Write out the lines of the data below word for word, from the very start through the line containing "Image resolution: width=377", including that line. Leave the pictures out.
>> BEGIN PROVIDED INFORMATION
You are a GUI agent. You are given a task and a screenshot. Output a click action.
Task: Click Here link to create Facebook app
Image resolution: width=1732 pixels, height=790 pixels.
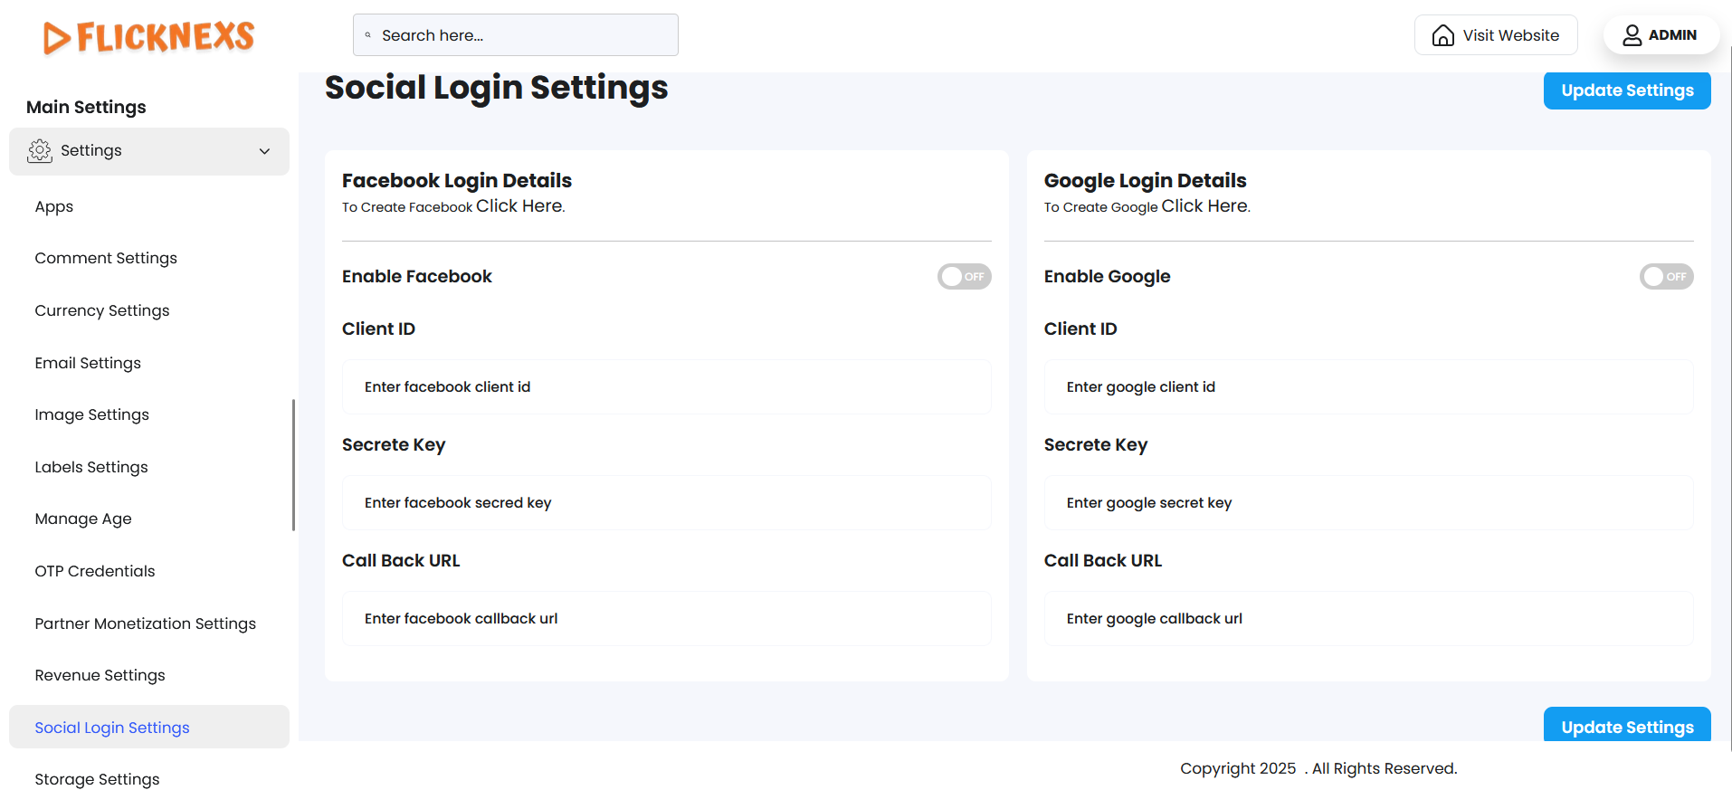[519, 206]
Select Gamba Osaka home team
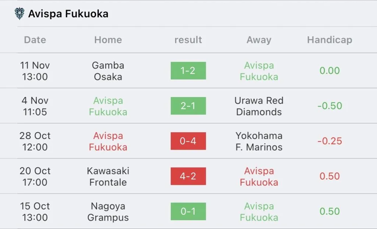Image resolution: width=377 pixels, height=229 pixels. pos(108,71)
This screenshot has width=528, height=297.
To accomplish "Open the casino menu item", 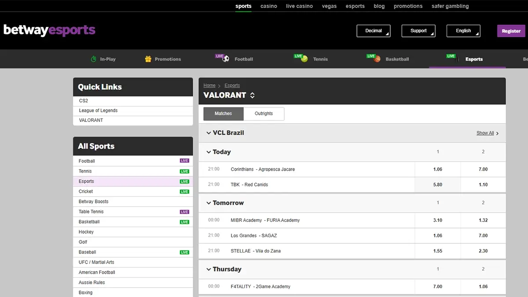I will 268,6.
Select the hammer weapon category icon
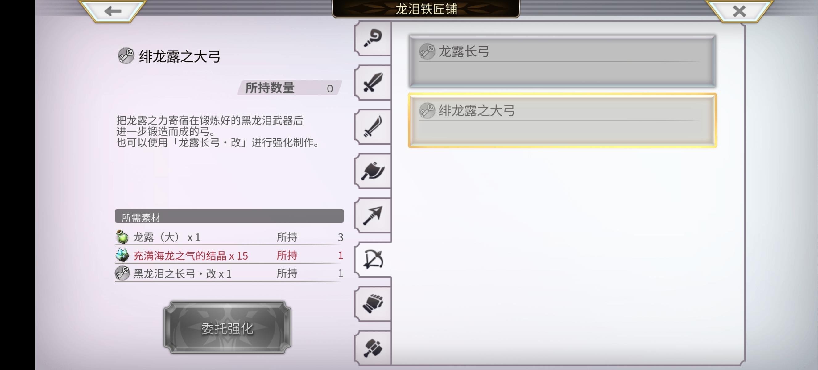818x370 pixels. [x=373, y=348]
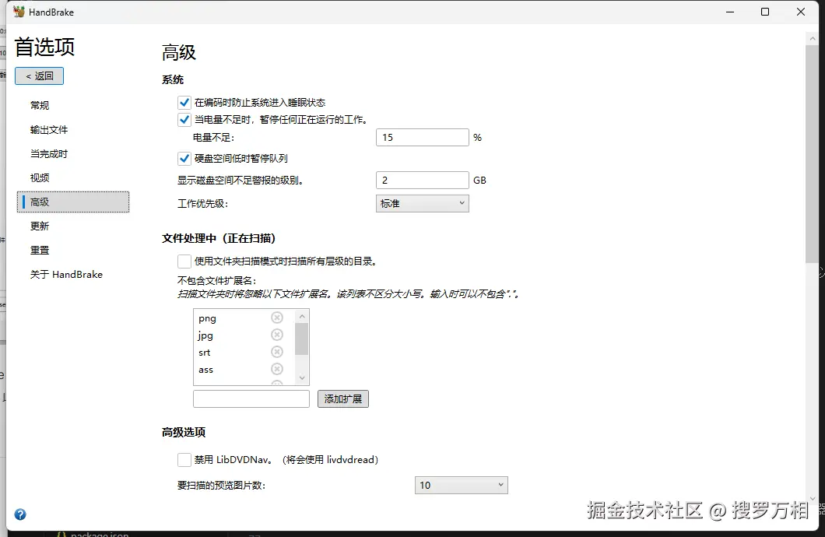Open help via the question mark icon

20,514
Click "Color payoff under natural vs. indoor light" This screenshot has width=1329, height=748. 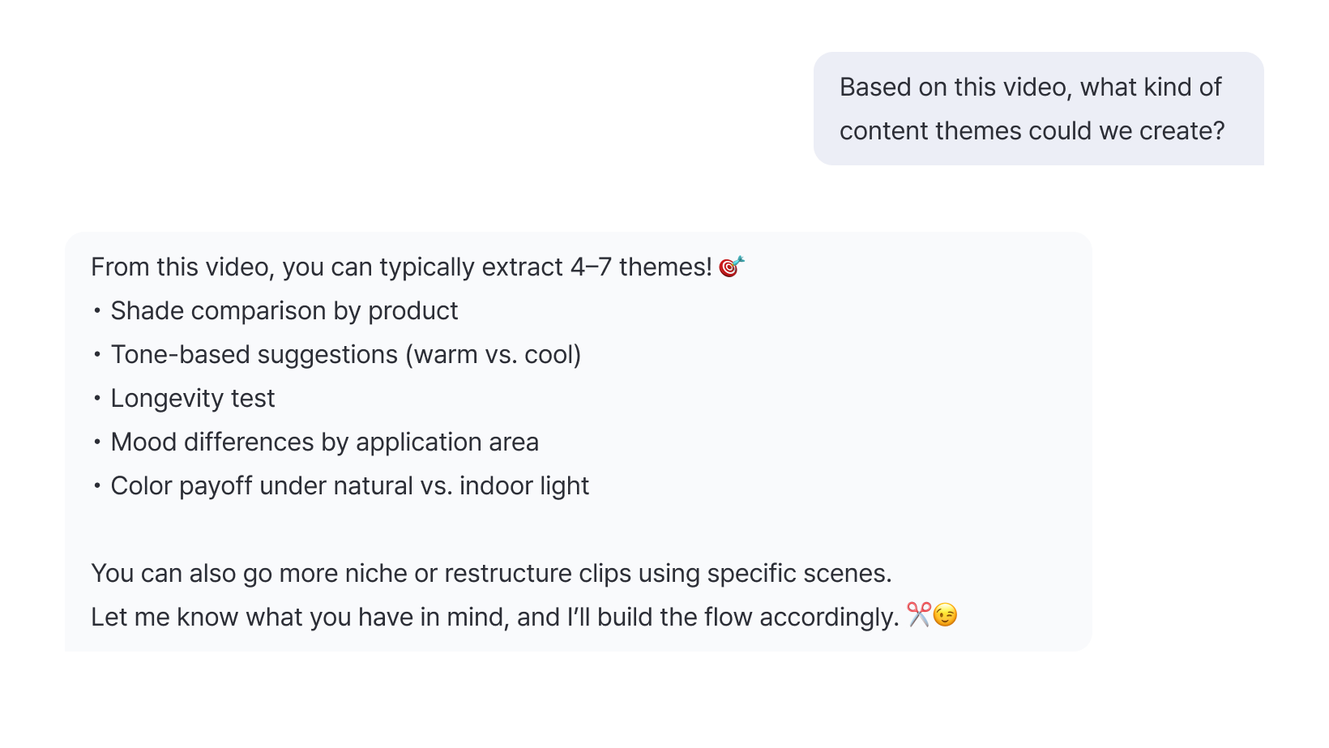[x=350, y=486]
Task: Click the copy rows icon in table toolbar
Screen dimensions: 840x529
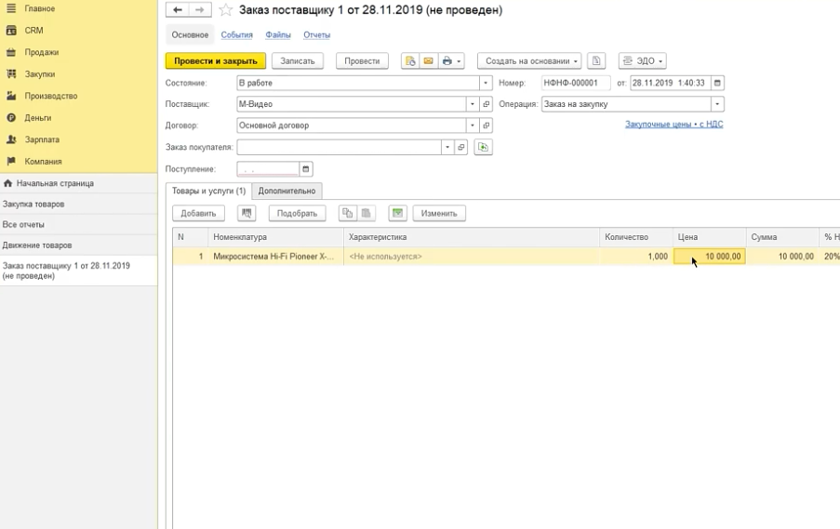Action: pyautogui.click(x=347, y=214)
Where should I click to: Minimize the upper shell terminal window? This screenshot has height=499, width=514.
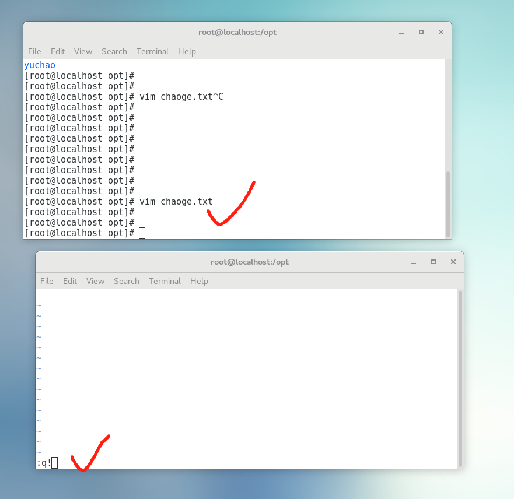click(x=401, y=33)
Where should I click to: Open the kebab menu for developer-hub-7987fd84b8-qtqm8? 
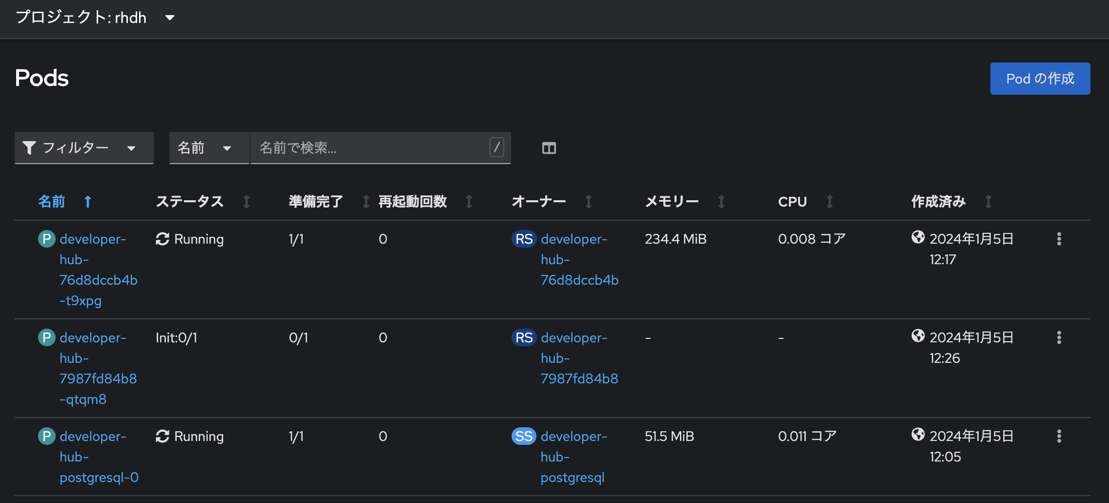click(1059, 337)
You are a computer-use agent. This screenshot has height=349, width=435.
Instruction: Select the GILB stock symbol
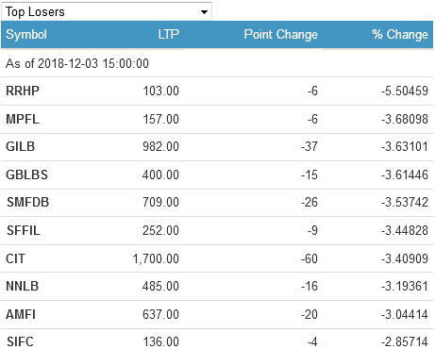[21, 147]
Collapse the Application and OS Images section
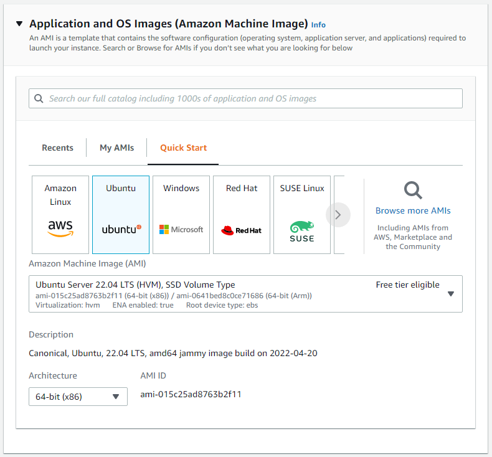The image size is (492, 457). click(19, 24)
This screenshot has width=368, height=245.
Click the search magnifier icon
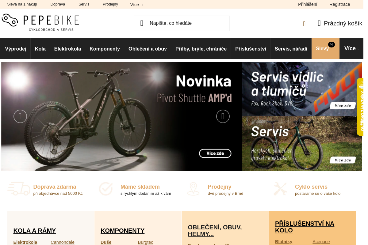coord(142,23)
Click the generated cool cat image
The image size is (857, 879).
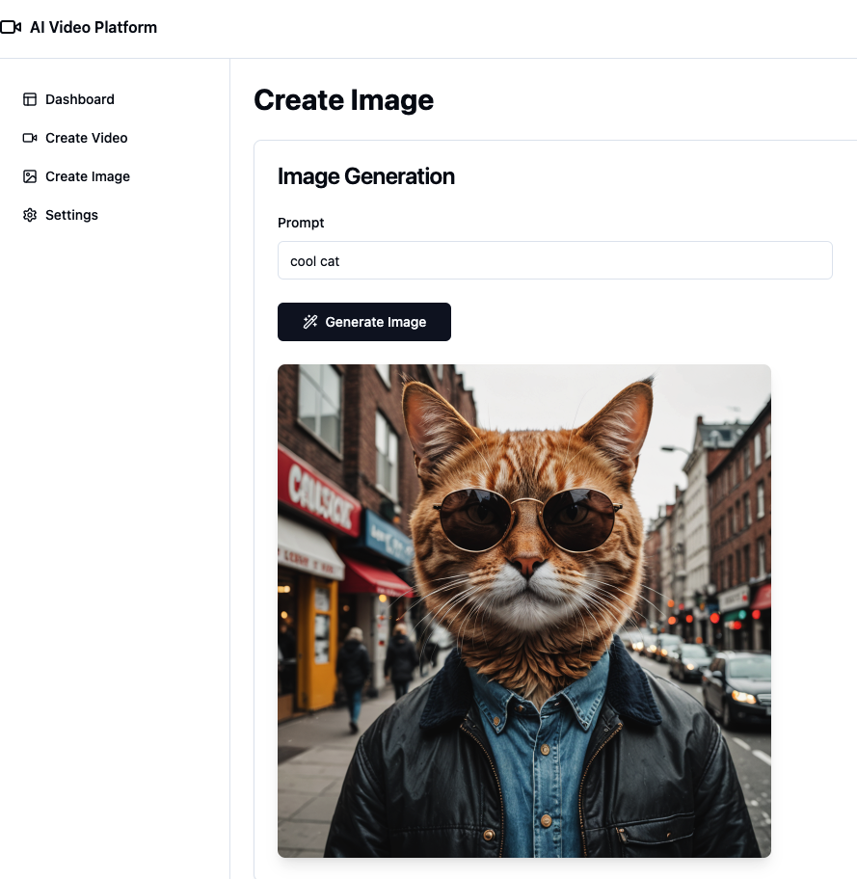[523, 610]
>> END PROVIDED INFORMATION
**RESPONSE**:
You are a GUI agent. You are given a task and a screenshot. Output a click action.
Task: Click Here link to create Facebook app
Image resolution: width=1732 pixels, height=790 pixels.
[519, 206]
Select Gamba Osaka home team
Image resolution: width=377 pixels, height=229 pixels. pos(108,71)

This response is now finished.